Warren William embodies the mercilessly driven businessman named Kurt Anderson like few men before, or even after him, could. He’s a brutal taskmaster who has no sense of integrity. A John D. Rockefeller except less religious. So he has even less of a moral framework. His main purpose is to crush other people because he’s running a business, not a charity ward.
He throws out the weak and surrounds himself with like-minded people. It’s how he’s managed to keep Monroe Company Department Stores a flourishing enterprise even after “The Crash.” Not everyone can say that.
An ambitious, young man named Martin West (Wallace Ford) impresses the autocrat with his idea of upping sales of men’s drawers by selling them to women. Meanwhile, Anderson finds time to sink a clothing supplier who can’t deliver on a shipment and fires a senile department head who nevertheless has stayed with the company well-nigh thirty years.
Thus, we get this sense that he wields a two-edged sword. Anderson is surprisingly generous and accommodating to those who fit into his scheme of things. For instance, increasing a certain models salary if she distracts his colleague next door. Yet he will just as quickly dump someone who is not pulling their weight. That’s how survival of the fittest works. We know this already.
What suggests this more than anything, however, is his treatment of women. Loretta Young sporting those luminous doe eyes of her is gorgeous as Madeleine, a woman who is nevertheless down on her luck and looking for work at Monroe’s. She meets Mr. Anderson quite by chance, after hours, as she has made the stores home decor section her temporary domicile. He’s immediately taken with her. Is there a tenderness unveiled perhaps?

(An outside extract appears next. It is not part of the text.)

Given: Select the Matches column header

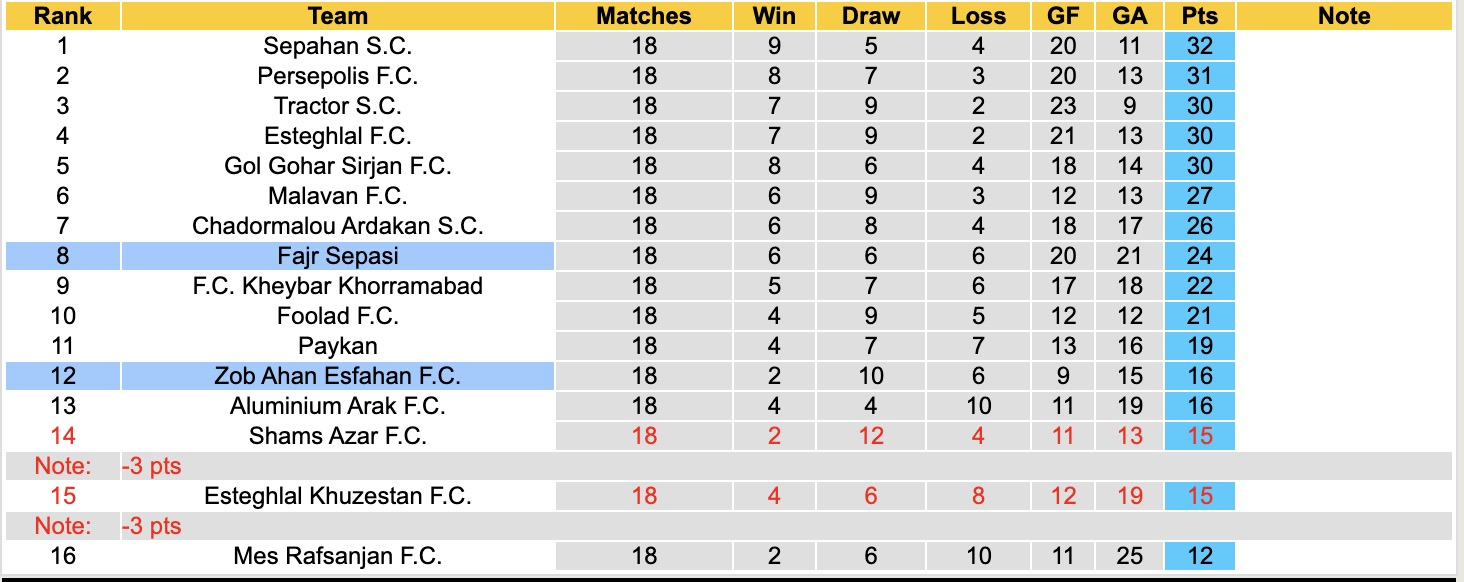Looking at the screenshot, I should click(643, 16).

Ultimately, he rewards her with a job and she’s quite the success on the floor. Even catching the eye of Martin. He professes his undying affection wordlessly through adverts. And they do the one thing that if he knew about it, Mr. Anderson wouldn’t approve of. They fall in love. In his estimation love is for saps, marriage gets in the way, and he wants his people to be enamored with their work as much as he is.
Young proves adorable even when she’s tipsy, bopping and popping balloons. But as often happens, people make decisions that they will come to regret while inebriated at parties. This film is little different.
The tone and trajectory break with the entire order that the Production Code soon set in place such that we never would see the likes of this again in Hollywood, at least not for a very long time.
It’s this seemingly admissibly trenchant material that makes navigating Employees Entrance onerous, similar to problems I have with more modern works. It comes down to not only issues of tone; because this is a humorous film undercut by some severely dark realities, even suicide and rape, but it also has to do with the integrity of our lead.
For all intent and purposes, our anti-hero hardly has an ounce of likability. The best that can be said for him is he’s enormously successful and good at his job in a tyrannical, ruthless sort of way. Otherwise, he has no heart, no soul, and he’s a misogynistic lout to boot. The fact that any of those characteristics got put into a man who is not cast as a villain truly is a marvel. It’s definitely worth taking note of.
But this is also a somewhat saucy Pre-Code number and the certain playful impertinence is personified best by Alice White who burst onto the stage during the flapper craze of the 1920s. In one particularly rewarding moment, she tells a stuffy old crone that the basement is on the 12th floor as nice as you please. It’s classic lip.
However, there’s this instant realization that Warren William was made for films such as this. The implications hit like a ton of bricks. He all but disappeared from movies since Joseph Breen literally excised his entire character type out of Hollywood’s new imposed master narrative.
Others might be able to do a far more convincing job of making the case but like his contemporary Kay Francis, it’s time for the likes of Williams to be resurrected from near obscurity. Certainly, not everyone will like him, particularly in this film, but there’s no question that he has something. It allows him to play those scathing characters with an unparalleled precision.
But I’ll be honest, I’m genuinely beginning to think that Loretta Young deserves a spot as a Pre-Code icon as well. In 1933 alone she was featured in nine films! The only problem is her efforts from the 1940s are more well-known. The Stranger (1946) and The Bishop’s Wife (1947) seem to overshadow most anything else. Yet another reason to uncover Employee’s Entrance.